Lo stilista Messori "Il presidente del Niger è un amico e un cliente Sono in ansia per lui"

di Paolo Tomassone

Durante l’ultimo incontro due mesi fa "abbiamo parlato a lungo del Paese, della difficoltà e della fatica a realizzare politiche di sviluppo, ma anche degli evidenti miglioramenti registrati negli ultimi tempi a seguito delle riforme avviate in Niger". A seguito del golpe contro il presidente in carica Mohamed Bazoum "non solo il Niger e il Sahel, ma tutta l’Africa rischia di tornare indietro di cinquant’anni" e questo "dovrebbe preoccupare non solo gli africani ma anche gli europei e gli italiani, a partire dagli imprenditori che in quel continente investono da parecchio tempo". Ne è convinto Gianmarco Messori, titolare della Sartoria Messori con sede a Sassuolo, che dal 2012 ha stretto un legame molto forte con diversi presidenti africani - che "apprezzano il ‘made in Italy’ e la moda italiana in particolare" - e ha aperto diversi punti vendita. Lo stilista modenese sta vivendo ore di apprensione per l’amico Bazoum ed è in constante contatto con il figlio.

Messori, qual è stata la sua reazione alla notizia del tentativo di destituire il presidente?

"Sono molto preoccupato. Bazoum è un amico prima ancora che un cliente. Sarei dovuto andare in Niger tre giorni dopo il colpo di stato e durante quel viaggio, come tutte le volte, ci saremmo incontrati. Il volo ovviamente è stato annullato".

Lei che lo conosce bene ci può dire chi è Bazoum?

"Una persona meravigliosa, molto colto, ha studiato filosofia. Non è mai superficiale nei suoi ragionamenti e lo si comprende anche dai dialoghi sempre di grande spessore che lui ha con gli altri, sia nell’attività politica sia nelle relazioni personali. Dopo il colpo di stato in Mali e la deposizione del presidente Ibrahim Boubacar Keita, Bazoum è rimasto l’unico presidente a dialogare con l’Europa. Quanto avvenuto in questi giorni è una tragedia nella tragedia".

In che senso?

"La situazione è molto difficile e in evoluzione anche in queste ore. Vedremo quello se si riuscirà a fare per risolvere la crisi in Niger che giunge in un momento particolarmente complesso per il Sahel. Se l’Europa smette di dialogare con l’unico paese del Sahel col quale era in corso un’interlocuzione, la situazione può farsi molto pericolosa. Al confine con il Niger c’è la Nigeria, sconvolta dall’organizzazione terroristica jihadista Boko Haram, e poco distante dalla Libia e quindi dall’Europa.

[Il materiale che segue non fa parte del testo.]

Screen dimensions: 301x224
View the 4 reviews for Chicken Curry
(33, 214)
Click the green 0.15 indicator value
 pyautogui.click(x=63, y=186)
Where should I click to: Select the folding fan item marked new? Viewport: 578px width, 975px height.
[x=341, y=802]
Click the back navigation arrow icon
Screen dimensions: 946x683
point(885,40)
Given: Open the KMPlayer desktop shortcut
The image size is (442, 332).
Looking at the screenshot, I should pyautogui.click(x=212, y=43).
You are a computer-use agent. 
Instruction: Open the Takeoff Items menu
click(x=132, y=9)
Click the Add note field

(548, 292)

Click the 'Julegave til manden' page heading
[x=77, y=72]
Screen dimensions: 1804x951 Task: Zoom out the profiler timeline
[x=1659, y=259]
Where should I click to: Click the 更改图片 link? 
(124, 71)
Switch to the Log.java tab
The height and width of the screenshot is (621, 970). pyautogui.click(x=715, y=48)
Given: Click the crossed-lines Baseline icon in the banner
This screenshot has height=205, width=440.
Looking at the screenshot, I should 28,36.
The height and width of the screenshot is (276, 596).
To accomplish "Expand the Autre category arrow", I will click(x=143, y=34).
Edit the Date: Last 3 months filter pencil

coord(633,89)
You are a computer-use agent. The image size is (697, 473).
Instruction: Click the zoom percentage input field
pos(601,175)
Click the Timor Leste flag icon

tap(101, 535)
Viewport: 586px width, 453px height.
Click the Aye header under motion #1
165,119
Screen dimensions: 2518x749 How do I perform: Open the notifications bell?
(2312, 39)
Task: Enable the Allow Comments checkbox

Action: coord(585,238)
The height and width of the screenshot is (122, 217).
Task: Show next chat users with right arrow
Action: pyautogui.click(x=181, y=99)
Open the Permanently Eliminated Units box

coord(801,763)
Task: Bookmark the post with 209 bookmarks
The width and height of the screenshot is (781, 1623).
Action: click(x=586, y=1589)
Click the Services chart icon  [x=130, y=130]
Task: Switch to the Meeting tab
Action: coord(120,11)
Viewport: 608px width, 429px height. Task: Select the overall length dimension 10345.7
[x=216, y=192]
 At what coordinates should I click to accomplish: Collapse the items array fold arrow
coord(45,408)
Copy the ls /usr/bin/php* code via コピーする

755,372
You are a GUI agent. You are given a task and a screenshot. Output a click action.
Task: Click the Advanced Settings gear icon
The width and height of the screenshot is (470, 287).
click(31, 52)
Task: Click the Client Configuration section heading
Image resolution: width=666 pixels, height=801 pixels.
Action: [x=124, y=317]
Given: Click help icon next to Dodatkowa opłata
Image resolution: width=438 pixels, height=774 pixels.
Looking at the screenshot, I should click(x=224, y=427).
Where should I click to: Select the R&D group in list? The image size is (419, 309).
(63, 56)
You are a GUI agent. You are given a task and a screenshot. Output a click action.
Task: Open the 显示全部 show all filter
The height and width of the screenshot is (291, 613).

L’Ecowas (la Comunità economica degli Stati dell’Africa occidentale, ndr.), l’Unione europea e gli Usa devono far di tutto pre ripristinare un governo democraticamente eletto".

Le relazioni con l’Africa sono a rischio?

"Quest’ultimo golpe, oltre agli altri avvenuti in altri paesi africani, stanno rovinando l’immagine di tutta l’Africa. Se non riescono a intervenire e a reinsediare Bazoum rischia di passare il messaggio che in Africa è possibile in ogni momento far decadere un governo con l’intervento militare. E questo ha degli effetti devastanti per chi vuole investire in quel continente. Stanno rischiando davvero di far tornare indietro l’Africa di cinquant’anni".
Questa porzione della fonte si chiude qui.